First of all, we’ve got to say that that witness bearing is to us and in us, for Christ is sending to us the Spirit. So it’s the Spirit who bears witness to our own hearts that the Gospel is worth believing in and that Christ is as precious as the Scriptures make Him out to be. He reassures us and comforts us and convicts us, in us. But then in us He witnesses to the world through us.

Of course, the apostles have a special role in this. We see that in verse 27. He says to them, “you also will bear witness because you have been with Me from the beginning.” They were the first evangelists. They were those with the eyewitness testimony. The Church was built on their witness.

The New Testament that we hold in our hands today, the passage that we read this morning, is built on their witness, empowered by the Holy Spirit. But it’s also very clear that the witness-bearing role of the Church was not exclusive to the apostles alone but was for all of us.

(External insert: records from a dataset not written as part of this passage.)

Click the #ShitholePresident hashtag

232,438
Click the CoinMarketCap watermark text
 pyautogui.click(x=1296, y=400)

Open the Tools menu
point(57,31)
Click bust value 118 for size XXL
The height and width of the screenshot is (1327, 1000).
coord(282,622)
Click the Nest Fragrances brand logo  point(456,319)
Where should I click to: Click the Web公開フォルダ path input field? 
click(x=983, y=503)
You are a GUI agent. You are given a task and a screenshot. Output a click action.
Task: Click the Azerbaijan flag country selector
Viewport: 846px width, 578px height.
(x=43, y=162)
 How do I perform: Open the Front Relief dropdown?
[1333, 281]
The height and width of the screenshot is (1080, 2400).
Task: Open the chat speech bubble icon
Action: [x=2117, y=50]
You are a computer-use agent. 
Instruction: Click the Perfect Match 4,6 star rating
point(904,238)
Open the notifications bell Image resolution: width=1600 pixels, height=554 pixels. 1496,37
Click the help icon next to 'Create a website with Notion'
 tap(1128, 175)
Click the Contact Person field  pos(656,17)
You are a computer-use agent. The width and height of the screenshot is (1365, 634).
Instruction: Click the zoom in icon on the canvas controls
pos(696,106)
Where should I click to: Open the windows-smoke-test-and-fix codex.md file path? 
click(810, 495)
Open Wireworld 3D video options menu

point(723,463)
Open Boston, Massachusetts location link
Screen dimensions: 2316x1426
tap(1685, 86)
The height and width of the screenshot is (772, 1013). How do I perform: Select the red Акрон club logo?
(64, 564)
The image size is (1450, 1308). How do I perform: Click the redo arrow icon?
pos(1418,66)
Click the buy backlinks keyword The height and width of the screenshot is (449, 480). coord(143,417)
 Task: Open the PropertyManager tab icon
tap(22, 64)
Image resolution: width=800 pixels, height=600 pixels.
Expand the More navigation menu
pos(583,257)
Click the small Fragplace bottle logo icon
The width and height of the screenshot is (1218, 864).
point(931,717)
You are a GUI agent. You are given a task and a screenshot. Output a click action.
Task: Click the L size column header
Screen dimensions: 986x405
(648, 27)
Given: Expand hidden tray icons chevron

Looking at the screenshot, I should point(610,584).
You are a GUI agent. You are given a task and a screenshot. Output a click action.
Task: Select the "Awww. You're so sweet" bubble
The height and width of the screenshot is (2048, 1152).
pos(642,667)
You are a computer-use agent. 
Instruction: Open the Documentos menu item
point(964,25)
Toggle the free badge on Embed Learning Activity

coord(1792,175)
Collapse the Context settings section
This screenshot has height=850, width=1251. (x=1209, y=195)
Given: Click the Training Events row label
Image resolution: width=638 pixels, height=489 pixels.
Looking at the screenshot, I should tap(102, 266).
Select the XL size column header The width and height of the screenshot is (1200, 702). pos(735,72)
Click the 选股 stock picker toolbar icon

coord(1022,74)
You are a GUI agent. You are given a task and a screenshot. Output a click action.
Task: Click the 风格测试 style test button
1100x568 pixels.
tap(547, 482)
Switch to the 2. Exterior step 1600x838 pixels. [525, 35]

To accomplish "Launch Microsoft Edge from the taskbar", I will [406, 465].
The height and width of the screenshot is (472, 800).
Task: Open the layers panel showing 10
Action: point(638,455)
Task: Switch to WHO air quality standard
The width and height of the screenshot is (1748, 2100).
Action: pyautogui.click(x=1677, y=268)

This is the hope we need. This is the hope we need. Witness to Christ, that is what draws such hatred from the world. Put it this way – a person may be disliked by people for reasons other than Christ. We know that. It might be true of people within the Church as well as without the Church because they’re unkind or unpleasant or unthoughtful. That’s quite a different hatred, it’s actually the fruit of sin, but the hatred in our passage, the hatred is for the faithful witness.

You could put it another way, that the Christian who hunkers down and says nothing about Christ very likely won’t be noticed by the world. Or the Christian who does merely social good, as good as that is in itself, may even be praised and admired by the world. But when a Christian takes up the cause of Christ and spreads the message of Christ, and builds his ethics on the laws of Christ and refuses to bow down to anything other than Christ, and when the world sees that Christian making a stand for Christ, then the hatred in the world’s heart is stirred up. It’s stirred up against him.

So the Spirit is sent to us by our Lord Jesus to strengthen our fail limbs, to put words on our trembling lips, and to make us stand against the devil himself so that we are willing and able to bear the hatred of the world.

He is a good Savior. Let’s pray to Him now. Let’s pray to the one who gave Himself for us and gives us the strength to stand for Him.

Heavenly Father, we have been confronted in no uncertain terms about the cost of being a disciple of Christ. It is not an easy matter. We know that when the Lord Jesus calls a man, He calls a man to come and die. So we pray that this week You would help us to embrace that call of self-denial, that You would be preparing by Your Spirit our hearts to be hated by the world and that rather than crushing us with fear, the knowledge that you are with us and that we have the only thing that’s worth having in this world, would give us joy and give us peace and give us freedom. So we pray strengthen our hearts to stand for Christ this week. In His name. Amen.